Gereç ve Yöntem: Çalışmamız,
Van YYÜ Tıp Fakültesi Dursun Odabaş Tıp Merkezi Aile
Hekimliği polikliniklerine başvuran
18-90 yaş erişkin gönüllülerin dahil edildiği 297 kişilik gruba demografik
olarak yaş, cinsiyet, yaşadığı yer, kimlerle yaşadığı, eğitim durumu, medeni
durum ve kronik hastalık durumunu sorgulayan 7 soru ile 5 maddeden oluşan Aile
APGAR ölçeği doldurtularak anket çalışması şeklinde yapılmıştır. Bu şekilde
toplanan veriler,
istatistiksel analizler SPSS (ver. 20) paket programında incelenmiştir. Demografik
sorulara ait verilerden kategorik değişkenler için tanımlayıcı
istatistikler sayı ve yüzde; sürekli değişkenler için tanımlayıcı istatistikler
ise minimum ve maksimum, medyan, ortalama standart sapma, olarak hesaplanmıştır.
Gruplar ve kategorik değişkenler
arasındaki ilişkiyi belirlemek için ise Ki-kare Testi yapılmıştır.

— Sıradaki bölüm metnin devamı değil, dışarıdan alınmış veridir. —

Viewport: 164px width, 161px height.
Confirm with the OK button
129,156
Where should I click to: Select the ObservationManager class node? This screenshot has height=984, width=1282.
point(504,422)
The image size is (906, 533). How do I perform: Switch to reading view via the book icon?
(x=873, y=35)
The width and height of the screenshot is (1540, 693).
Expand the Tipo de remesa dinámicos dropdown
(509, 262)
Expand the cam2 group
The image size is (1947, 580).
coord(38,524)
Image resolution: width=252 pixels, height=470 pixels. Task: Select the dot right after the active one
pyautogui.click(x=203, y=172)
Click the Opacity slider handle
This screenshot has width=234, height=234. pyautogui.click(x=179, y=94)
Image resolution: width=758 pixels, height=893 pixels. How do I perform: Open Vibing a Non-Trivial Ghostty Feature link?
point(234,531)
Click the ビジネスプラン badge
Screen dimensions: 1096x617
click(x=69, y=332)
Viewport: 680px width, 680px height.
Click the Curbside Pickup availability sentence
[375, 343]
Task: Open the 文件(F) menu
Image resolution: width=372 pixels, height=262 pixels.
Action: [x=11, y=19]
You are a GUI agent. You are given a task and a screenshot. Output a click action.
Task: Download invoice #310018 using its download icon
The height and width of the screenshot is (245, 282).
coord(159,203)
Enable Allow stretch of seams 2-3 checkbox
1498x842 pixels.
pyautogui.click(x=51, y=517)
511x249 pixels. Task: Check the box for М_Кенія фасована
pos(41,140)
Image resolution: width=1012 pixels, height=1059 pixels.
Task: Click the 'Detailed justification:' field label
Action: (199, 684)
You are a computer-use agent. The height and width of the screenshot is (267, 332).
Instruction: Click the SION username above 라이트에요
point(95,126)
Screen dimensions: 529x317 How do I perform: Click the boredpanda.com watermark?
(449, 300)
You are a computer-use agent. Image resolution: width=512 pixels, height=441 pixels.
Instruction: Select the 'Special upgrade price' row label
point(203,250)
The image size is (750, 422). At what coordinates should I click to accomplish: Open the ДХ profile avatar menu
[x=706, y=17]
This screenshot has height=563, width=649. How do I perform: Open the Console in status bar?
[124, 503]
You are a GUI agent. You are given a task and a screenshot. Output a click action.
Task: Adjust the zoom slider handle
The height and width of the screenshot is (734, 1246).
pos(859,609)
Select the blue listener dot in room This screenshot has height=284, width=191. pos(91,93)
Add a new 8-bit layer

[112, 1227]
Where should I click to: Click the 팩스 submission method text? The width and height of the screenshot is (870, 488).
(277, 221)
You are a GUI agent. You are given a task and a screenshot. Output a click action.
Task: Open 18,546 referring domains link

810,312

İstatistiksel olarak önemlilik sınırı
p<0,05 kabul edildi.
Bulgular: Çalışmaya toplam 297 kişi
katıldı. Katılımcıların yaş ortalaması 33.76 idi. Katılımcıların, %57.2
(n=170)’si erkek, %42.8 (n=127)’i ise kadındır. Katılımcıların APGAR Ölçeği
toplam puanı 7,7930(n=297) ve erkeklerde ortalama 7.8706 (n=170), kadınlarda
ise 7.6929 (n=127)’dir. Çalışmamızın sonuçlarına göre; erkeklerin kadınlara
göre aile fonksiyonelliği yüksek olmasına karşın anlamlı ilişki bulunmadı.
Köyde yaşayanların; il ve ilçede yaşayanlara göre aile fonksiyonelliği anlamlı
düşük bulundu (p<0.05) ve ilçede yaşayanların da ilde yaşayanlara göre
düşüktü ama anlamlı bir ilişki bulunmadı. Genel toplumda olduğu gibi yaş
arttıkça eğitim düzeyi anlamlı ölçüde düşmektedir (p<0.05) ama eğitim durumu
ile aile fonksiyonelliği arasında ilişki anlamlı değil. Yaşam ortamı, medeni
durum ve kronik hastalık ile aile fonksiyonelliği arasında anlamlı bir sonuç
bulunmadı (p>0.05).
Sonuç:
Çalışmamızda
cinsiyet, yaş, eğitim düzeyi gibi değişkenlerin; yaşlı ve kronik hastalığı olan
bireylerin aile fonksiyonelliğini anlamlı düzeyde etkilemediği ama yaşadığı yer
(köy, ilçe, il) bakımdan aile fonksiyonelliğini anlamlı düzeyde etkilediği
bulundu. 18-90 yaş grubu ile daha çok karşılaşan ve hastaları daha yakından
tanıma ve sürekli takip altında tutabilme imkânı olan aile hekimleri sayesinde
aile fonksiyonelliği için daha çok yol kat edilebilir. Sadece hastalık
üzerinden değil, hastalıklarını aile işlevleriyle beraber değerlendirilmesi
gerekmektedir. Çalışmamızda görülen aile fonksiyonelliğini etkileyen değişkenler
açısından köyde yaşayan bireylerin daha kapsamlı ve biyopsikososyal açıdan
değerlendirilmesi faydalı olacaktır.